• September 21, 2023

Emma Hayes column: ‘English clubs are really behind in Europe – but the gap has closed’

Emma Hayes MBE has been with Chelsea since 2012 after working for the American club Chicago Red Stars. Previously, she was Deputy General Manager at Arsenal. With Chelsea, Hayes has won three women’s Super League titles – including the club’s first in 2015 – as well as two FA Cups and a Spring Series. She is widely considered to be one of the best managers in the country.

Are we ready to reach the next stage in the Champions League? That’s a big question.

After our 2-1 quarter-final win in the first leg against Wolfsburg last week, I thought: “Phew, we still have a lot to do in Europe!”

We definitely closed the gap, but there is another level that I think is necessary to win the Champions League that we have to show. Of course my ambition is to win it, but it’s not that easy.

As English clubs we are really behind. Five, six or even seven transmission windows don’t necessarily solve this.

We’ll meet two-time champions Wolfsburg in the second leg on Wednesday, and their experience of being in this phase year after year is an advantage.

While English clubs are investing more now, the reality is that all of these other clubs across Europe are doing the same. It’s not that they stand still.

Filling the gap for me is something that is so easy to underestimate because people see names on the team sheet and think, “They have these players, so they are the favorites to win”.

They don’t really acknowledge that building teams to compete in Europe takes a lot of time and setbacks.

English clubs were not really respected by our European colleagues because we didn’t necessarily complete the last stages regularly, and that’s fair enough.

The reality, however, is that the void is closing and our performance the other night showed it.

Why European teams are relentlessly professional

Pernille harderChelsea striker Pernille Harder signed in Wolfsburg in the summer after leading them to the 2020 Champions League final

You need luck in Europe, there is no doubt about that. I think back to when we won at Arsenal in 2007, the only time an English club has won.

We beat Swedish team Umea 1-0 in the final over two legs, but the number of times they hit the post and the crossbar in the second leg showed the luck you need.

They also need enough match winners that we had last week. They make all the difference at the top level.

I think there are some players who show up for the Champions League in other ways. You like the big stage.

But I also think it’s a stage for those who thrive and love pressure. Seeing Niamh Charles the other night confirmed something I already knew – that she will be a great player for England.

There is no doubt that our recent signings Sam Kerr, Pernille Harder, Melanie Leupolz and Jessie Flemming are pedigree players.

This pedigree is their will to gain daily, their daily behavior, how they exercise, eat, interact, contribute – all of those things.

They have a thirst for learning and the ability to take feedback to help them improve further.
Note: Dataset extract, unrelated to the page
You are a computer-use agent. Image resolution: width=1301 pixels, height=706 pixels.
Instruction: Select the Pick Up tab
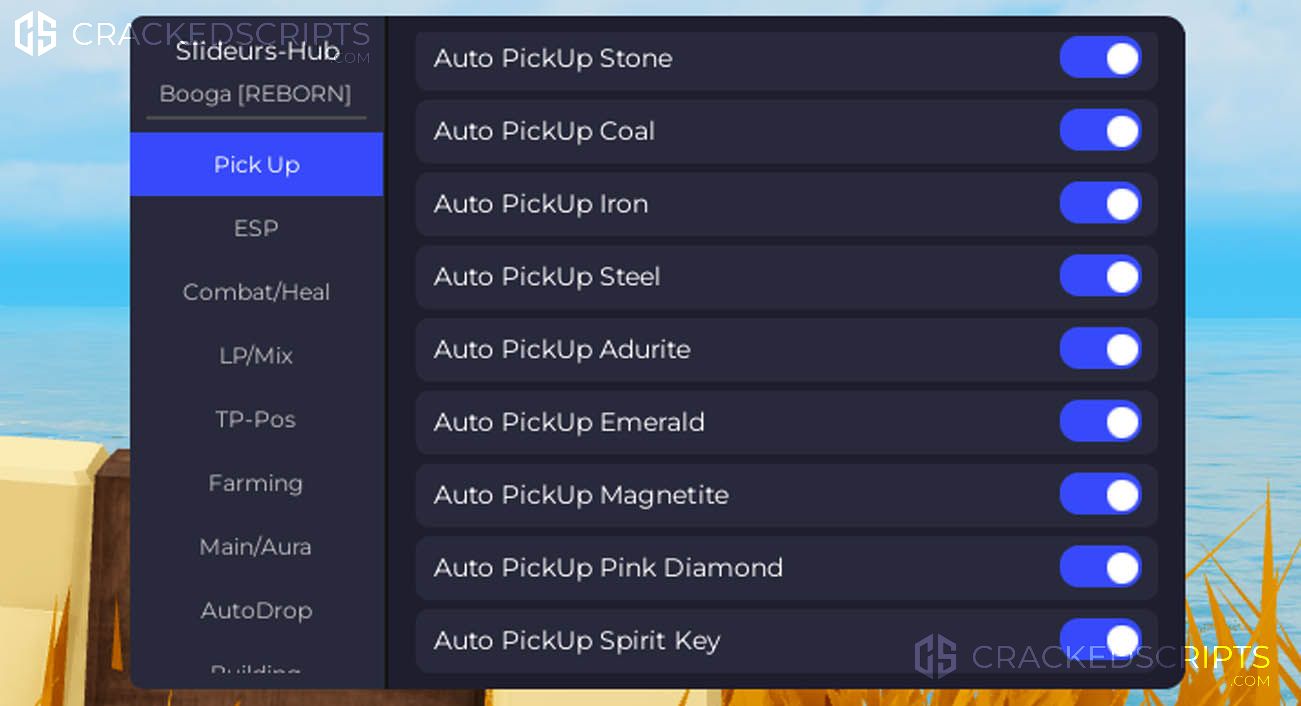(x=257, y=165)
They also have the option to keep their ego in check if need be, but raise the bar.

What is underestimated about top European teams is how relentless they are and how professional they are across the squad.

The squad is used to some people not playing for long minutes, but it’s important to keep track of them – how they exercise, how they eat, how they behave.
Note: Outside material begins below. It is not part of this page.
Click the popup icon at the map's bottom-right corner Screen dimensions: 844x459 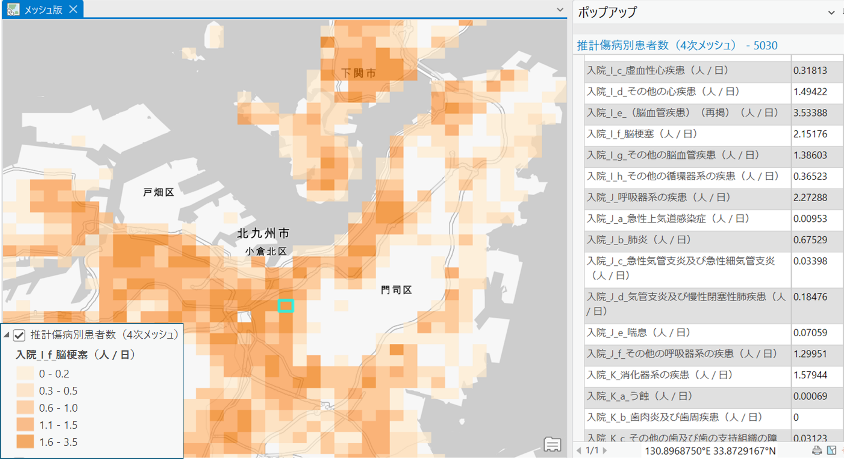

I remember hearing a comment about Lyon’s locker room and that they are only there to win and that’s it. It’s not always nice.

Of course, you have to have spirit in the locker room to get there, but you have to make sure that everyone around you really gets what it takes to get to the very top.

I still think we’re learning that. We haven’t been professional for that long. That’s what matters.

“We must be ready to suffer”

If you zoom out and think about it, Chelsea had never beaten, or even been close to, Wolfsburg before last week.

There’s a reason for that. A few signings not only close this gap. It helps when you have a squad that has been together and your prep builds over time.

I am aware of my own expectations, but not so much those of everyone else. I’m realistic and we have to roll up our sleeves.

Wolfsburg is unscrupulous. You are prepared to deal with your domestic threats, but when you get into a European game – whether your opponent is Barcelona or Wolfsburg – they are completely different.

You have to accept that certain things cannot be achieved. Your playing style must be able to adapt; it needs to evolve and have different mechanisms for different situations.

That’s what I consider coaching to be. For example, every team wants to own the soccer ball, but what is your purpose with it? What is the opponent doing to make this more difficult?

If you play in Europe you will not dominate the ball against Barcelona. It just won’t happen.

We cannot carry one person if we want to achieve the ultimate. Last week was a good wake-up call for our own players that we have to be ready to suffer if we are to reach the semi-finals.

Emma Hayes spoke to BBC Sport’s Emma Sanders. You can read her column every month on the BBC Sport website and app.